- EXERCISE OBJECTIVE: If a line in the entries below contains the word "magnifier", it counts; report how many such lines there are, and only that number.

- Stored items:
◇ ◇ ◇ ◇
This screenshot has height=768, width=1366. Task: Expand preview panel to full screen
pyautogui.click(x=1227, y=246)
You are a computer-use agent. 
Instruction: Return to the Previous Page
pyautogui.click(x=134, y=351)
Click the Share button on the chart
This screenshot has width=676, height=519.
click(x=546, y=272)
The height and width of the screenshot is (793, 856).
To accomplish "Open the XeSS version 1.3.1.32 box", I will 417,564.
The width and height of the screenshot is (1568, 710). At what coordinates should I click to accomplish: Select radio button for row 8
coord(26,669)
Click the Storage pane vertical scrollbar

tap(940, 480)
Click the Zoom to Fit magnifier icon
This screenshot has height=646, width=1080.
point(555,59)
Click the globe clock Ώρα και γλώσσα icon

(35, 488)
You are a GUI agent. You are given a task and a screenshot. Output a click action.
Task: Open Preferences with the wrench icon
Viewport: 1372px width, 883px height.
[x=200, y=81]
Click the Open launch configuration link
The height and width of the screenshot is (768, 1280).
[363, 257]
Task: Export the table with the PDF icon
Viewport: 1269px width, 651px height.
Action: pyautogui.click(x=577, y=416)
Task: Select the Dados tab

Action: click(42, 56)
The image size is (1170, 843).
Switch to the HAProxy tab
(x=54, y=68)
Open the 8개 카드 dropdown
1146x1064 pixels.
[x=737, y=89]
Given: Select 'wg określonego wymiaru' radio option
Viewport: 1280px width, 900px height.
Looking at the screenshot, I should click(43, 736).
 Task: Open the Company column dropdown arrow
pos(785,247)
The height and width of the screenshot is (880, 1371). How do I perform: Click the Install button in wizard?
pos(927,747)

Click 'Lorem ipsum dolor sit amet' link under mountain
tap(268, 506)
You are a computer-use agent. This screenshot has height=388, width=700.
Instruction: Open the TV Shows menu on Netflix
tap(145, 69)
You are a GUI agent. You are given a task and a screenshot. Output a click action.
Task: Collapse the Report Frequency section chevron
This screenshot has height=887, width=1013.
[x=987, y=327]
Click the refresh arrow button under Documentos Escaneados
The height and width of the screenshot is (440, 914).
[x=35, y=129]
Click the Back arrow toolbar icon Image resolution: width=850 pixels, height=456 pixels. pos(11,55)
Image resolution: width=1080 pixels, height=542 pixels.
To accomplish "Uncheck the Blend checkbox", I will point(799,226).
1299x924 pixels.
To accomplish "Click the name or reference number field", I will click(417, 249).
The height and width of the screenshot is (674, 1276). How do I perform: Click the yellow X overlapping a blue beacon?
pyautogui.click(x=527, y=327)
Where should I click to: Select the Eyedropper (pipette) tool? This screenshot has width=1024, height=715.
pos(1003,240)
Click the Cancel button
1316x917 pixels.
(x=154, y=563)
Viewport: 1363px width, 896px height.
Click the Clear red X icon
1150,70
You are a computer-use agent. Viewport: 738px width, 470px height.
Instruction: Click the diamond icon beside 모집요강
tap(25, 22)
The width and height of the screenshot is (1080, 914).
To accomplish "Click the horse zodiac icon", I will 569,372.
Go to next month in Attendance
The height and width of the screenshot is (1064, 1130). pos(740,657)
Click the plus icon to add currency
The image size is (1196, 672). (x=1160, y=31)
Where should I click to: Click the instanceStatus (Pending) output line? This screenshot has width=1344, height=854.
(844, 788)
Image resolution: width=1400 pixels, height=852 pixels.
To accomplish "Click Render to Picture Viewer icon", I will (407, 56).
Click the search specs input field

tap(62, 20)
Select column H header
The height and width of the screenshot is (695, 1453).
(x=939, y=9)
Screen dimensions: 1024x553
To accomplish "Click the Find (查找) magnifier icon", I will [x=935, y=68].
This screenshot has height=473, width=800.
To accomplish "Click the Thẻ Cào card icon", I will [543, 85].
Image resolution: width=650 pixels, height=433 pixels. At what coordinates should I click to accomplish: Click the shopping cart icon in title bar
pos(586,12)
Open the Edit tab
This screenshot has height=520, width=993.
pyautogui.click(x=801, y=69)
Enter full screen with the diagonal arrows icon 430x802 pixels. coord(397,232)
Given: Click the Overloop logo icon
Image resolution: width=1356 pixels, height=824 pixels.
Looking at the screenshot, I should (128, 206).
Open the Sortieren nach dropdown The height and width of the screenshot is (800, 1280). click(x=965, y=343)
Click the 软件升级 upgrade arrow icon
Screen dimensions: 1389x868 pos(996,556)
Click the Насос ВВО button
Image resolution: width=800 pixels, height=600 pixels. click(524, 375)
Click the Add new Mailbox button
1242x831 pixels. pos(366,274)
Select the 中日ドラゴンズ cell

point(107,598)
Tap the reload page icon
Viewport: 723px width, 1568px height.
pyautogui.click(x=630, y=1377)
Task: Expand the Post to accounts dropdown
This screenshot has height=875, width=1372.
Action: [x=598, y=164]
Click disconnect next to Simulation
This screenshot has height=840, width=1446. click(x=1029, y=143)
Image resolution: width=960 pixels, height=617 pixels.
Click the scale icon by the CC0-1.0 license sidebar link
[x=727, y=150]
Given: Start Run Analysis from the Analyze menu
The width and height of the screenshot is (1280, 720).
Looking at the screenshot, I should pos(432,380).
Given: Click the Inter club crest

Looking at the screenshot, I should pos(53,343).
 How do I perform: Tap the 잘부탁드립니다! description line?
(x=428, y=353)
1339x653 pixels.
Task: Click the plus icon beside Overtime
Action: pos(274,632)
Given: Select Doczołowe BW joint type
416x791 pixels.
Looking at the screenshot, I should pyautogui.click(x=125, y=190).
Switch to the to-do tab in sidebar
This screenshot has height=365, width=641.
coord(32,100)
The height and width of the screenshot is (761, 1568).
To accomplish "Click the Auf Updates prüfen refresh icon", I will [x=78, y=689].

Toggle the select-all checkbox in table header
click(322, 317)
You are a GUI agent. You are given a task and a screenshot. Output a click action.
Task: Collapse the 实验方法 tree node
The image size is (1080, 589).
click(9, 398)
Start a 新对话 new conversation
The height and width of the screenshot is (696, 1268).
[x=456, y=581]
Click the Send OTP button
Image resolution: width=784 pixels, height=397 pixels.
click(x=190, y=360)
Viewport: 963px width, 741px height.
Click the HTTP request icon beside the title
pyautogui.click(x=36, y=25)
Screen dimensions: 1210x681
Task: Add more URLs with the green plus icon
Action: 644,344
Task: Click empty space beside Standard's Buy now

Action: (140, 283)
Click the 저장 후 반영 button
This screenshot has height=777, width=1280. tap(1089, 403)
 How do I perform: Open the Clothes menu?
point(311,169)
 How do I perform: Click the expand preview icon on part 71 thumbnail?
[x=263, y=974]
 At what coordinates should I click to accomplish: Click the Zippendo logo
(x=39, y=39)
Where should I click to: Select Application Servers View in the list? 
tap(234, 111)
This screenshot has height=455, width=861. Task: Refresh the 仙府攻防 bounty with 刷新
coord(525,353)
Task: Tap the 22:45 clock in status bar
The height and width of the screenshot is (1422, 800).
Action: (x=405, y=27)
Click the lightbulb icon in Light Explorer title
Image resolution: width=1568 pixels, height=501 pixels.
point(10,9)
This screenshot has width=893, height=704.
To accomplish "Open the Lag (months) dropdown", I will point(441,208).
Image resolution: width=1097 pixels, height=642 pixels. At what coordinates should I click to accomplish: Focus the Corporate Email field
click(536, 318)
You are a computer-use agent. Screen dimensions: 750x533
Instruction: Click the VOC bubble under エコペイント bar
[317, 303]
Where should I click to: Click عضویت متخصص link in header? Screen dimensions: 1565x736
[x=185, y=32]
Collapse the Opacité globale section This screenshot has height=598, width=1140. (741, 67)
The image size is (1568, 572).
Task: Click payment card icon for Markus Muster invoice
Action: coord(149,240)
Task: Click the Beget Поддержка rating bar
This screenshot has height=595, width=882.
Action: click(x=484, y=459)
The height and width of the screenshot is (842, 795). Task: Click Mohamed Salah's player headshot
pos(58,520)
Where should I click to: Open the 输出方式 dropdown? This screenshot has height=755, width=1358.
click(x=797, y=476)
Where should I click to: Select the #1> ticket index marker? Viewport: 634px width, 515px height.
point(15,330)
◇ ◇ ◇ ◇
- OUTPUT: 2